Sainsburys in Sprucefield would be my No. 1 choice.  Best Tesco is in Newtownbreda which is on the outskirts of Belfast


----------



## dereko1969 (13 Jun 2008)

is sprucefield the one outside lisburn? if so then i'd second that, dead easy to get to from the newry/belfast road - i was put off trying to find any of the asda's or tesco's due to them not being as obvious to find.


----------



## addob (13 Jun 2008)

I third the Sainsbury that dereko1969 has mentioned, that was is great and has a boots in the same complex and argos and B&Q, it will have everything you need and then some!

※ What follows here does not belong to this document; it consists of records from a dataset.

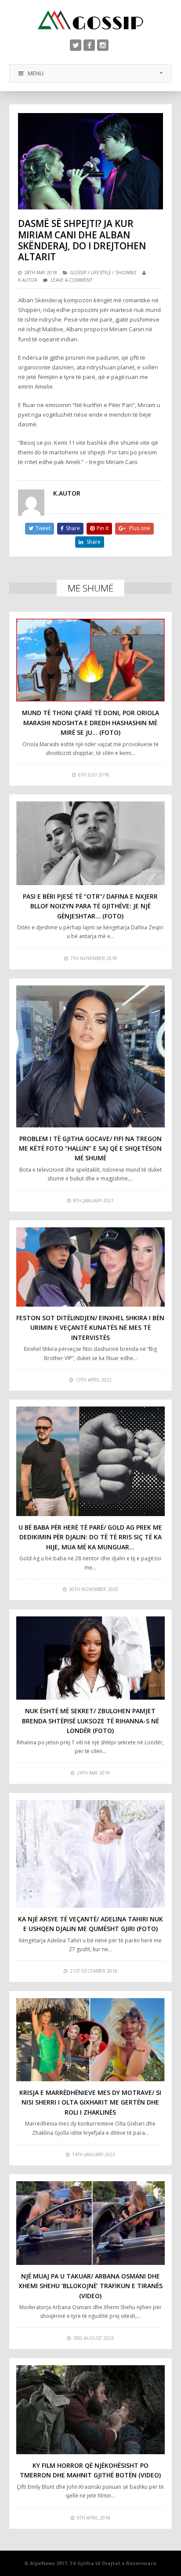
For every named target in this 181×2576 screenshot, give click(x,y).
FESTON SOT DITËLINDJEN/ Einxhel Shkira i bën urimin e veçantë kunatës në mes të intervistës (90, 1328)
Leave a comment (71, 280)
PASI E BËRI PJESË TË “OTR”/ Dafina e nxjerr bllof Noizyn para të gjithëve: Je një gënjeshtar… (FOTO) (90, 906)
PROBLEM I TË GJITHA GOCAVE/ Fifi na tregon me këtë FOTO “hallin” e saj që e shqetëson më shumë (90, 1148)
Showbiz (126, 272)
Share (73, 528)
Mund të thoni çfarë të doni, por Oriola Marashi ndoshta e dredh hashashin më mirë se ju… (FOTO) (90, 723)
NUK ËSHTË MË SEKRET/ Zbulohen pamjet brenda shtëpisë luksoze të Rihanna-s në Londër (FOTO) (90, 1721)
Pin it (103, 528)
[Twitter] (75, 45)
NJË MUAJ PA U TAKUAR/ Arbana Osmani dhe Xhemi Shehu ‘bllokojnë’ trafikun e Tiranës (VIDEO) (90, 2286)
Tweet (43, 528)
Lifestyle (101, 272)
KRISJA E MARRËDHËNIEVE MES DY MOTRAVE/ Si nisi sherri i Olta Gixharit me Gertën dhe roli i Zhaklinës (90, 2102)
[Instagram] (103, 45)
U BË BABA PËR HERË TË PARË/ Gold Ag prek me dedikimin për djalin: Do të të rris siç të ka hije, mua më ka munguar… (90, 1537)
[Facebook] (89, 45)
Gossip (78, 272)
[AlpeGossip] (90, 20)
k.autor (27, 280)
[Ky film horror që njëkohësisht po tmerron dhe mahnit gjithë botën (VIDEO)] (90, 2409)
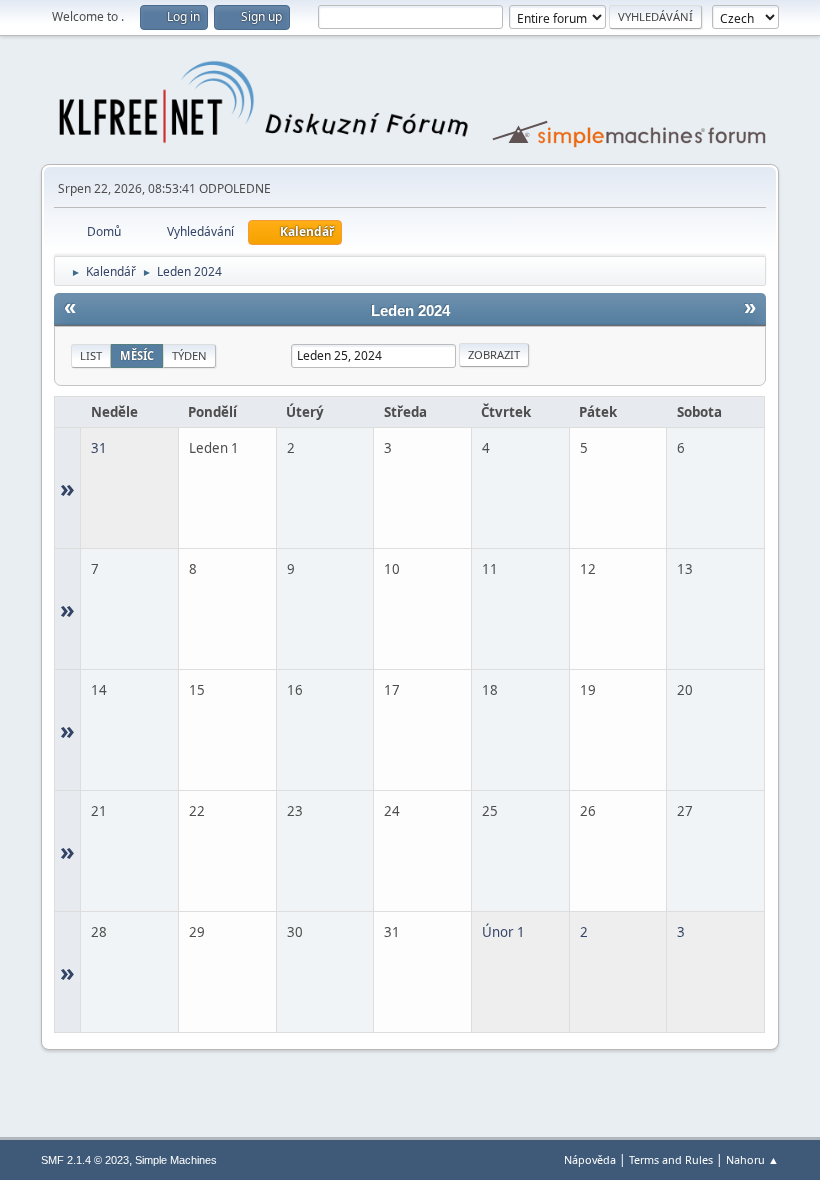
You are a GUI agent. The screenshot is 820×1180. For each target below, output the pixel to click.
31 (99, 448)
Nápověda (590, 1159)
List (91, 355)
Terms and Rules (671, 1159)
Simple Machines (176, 1160)
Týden (189, 355)
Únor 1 (503, 932)
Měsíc (137, 355)
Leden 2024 (410, 311)
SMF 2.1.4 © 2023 (85, 1160)
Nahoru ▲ (752, 1159)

I prefer Sainsburys verysus Tesco, when we were last on this stretch of road I don't even remember seeing and Tescos as close to the road as the Sainsburys.

ad


----------



## eggerb (14 Jun 2008)

vandriver said:


> Don't forget about asda very cheap prices loads of offers and they sell kids clothes and ...





dereko1969 said:


> ... was put off trying to find any of the asda's or tesco's due to them not being as obvious to find.


 
Have tried Sainsbury's in Newry and Sprucefield a few times; just thought I'd check out a Tesco for a change. Ended up stumbling upon an Asda in Belfast on the way to Ikea and got some great offers on nappies if you are in the market for those!! Didn't really have long to look around but will find a big one sometime and have a good look. By the time we got out of Ikea we decided to hit the road and took in the Tesco in Banbridge. (I'll check out Newtownbreda sometome _babaduck_). Not a particularly large one but managed to just about squeeze some wine and beer into the boot with the nappies and Ikea stuff. Cheers for the replies. PS watch out for the 40 mph limit and friendly PSNI at the road works on the A1 between Banbridge and Newry. Nearly cost me a few extra bob - would have been rightly pi**ed off!!


----------